*EXERCISE PROMPT*:
Could you arrange the lines of the records as a numbered list, starting at the line that contains "Task: Select the 7d zoom range" and running through the end of the records, with blank lines and pictures left out?

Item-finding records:
______________________________

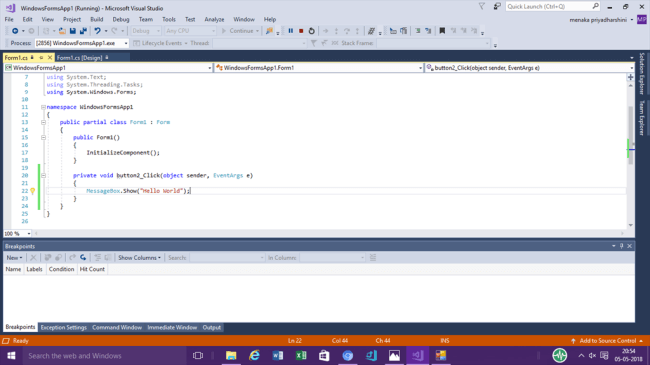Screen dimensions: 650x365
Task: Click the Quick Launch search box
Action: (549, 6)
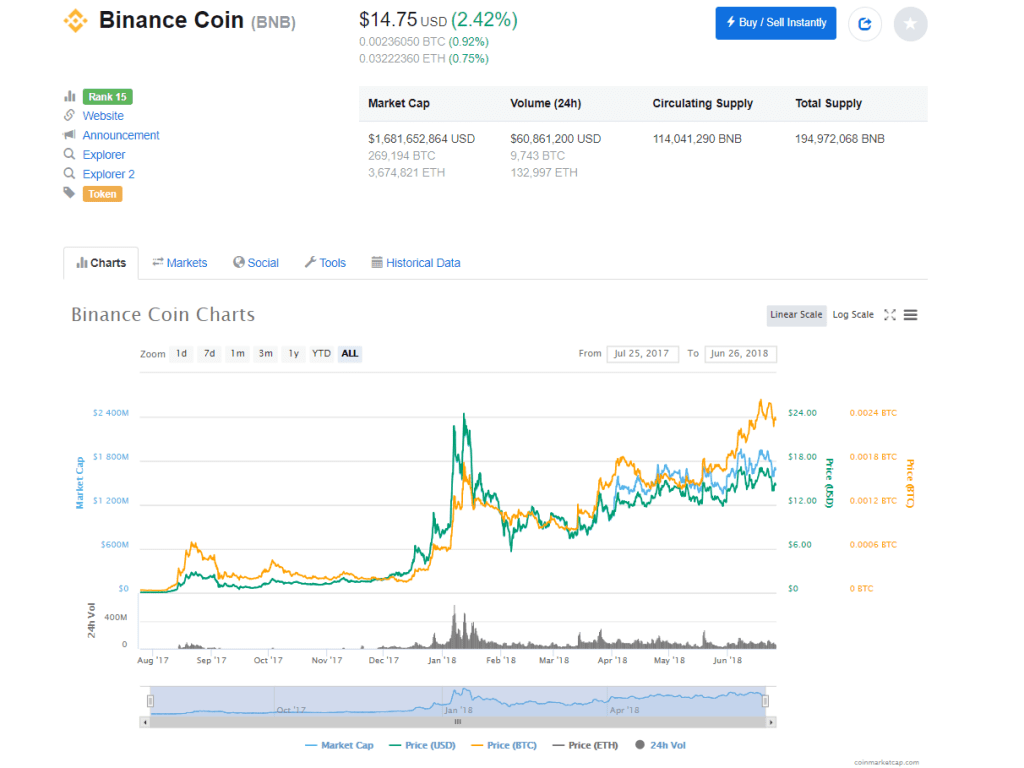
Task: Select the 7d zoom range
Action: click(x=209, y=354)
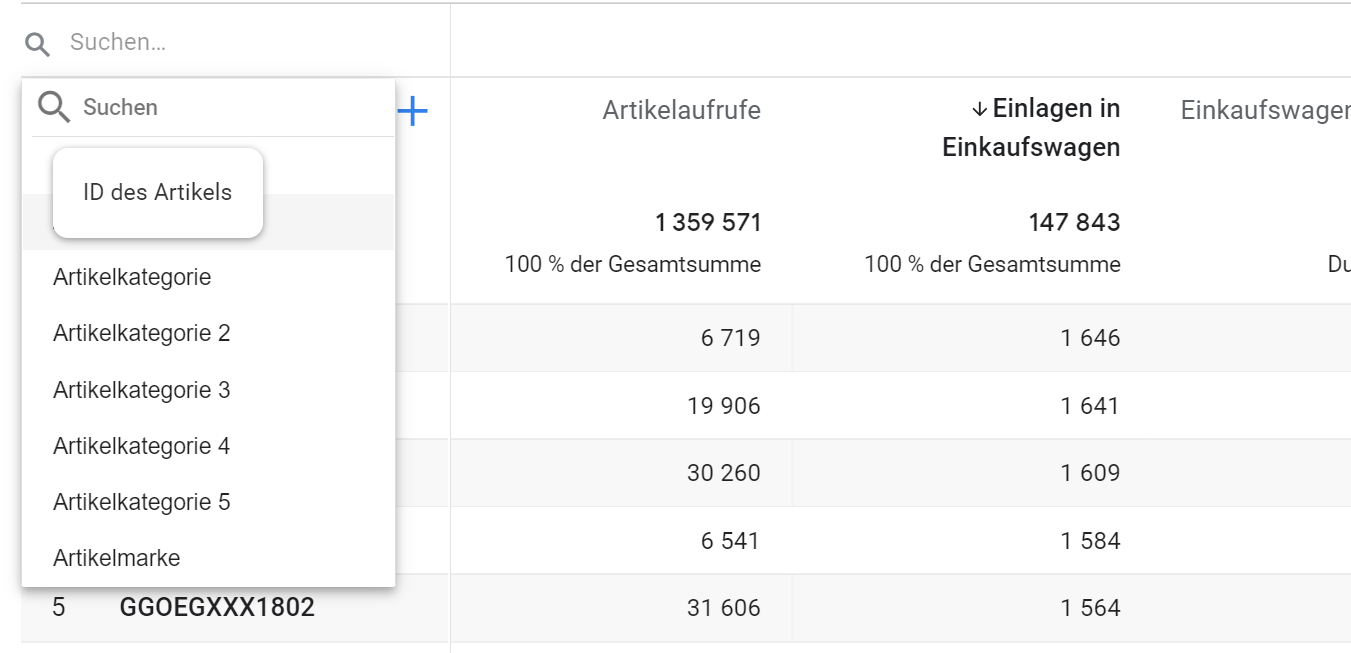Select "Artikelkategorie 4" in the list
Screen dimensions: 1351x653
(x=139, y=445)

______________________________

*ANSWER TO THE TASK*:
1. Task: Select the 7d zoom range
2. Action: click(x=209, y=354)
3. Select "Artikelkategorie 4" in the list
4. Screen dimensions: 1351x653
5. (x=139, y=445)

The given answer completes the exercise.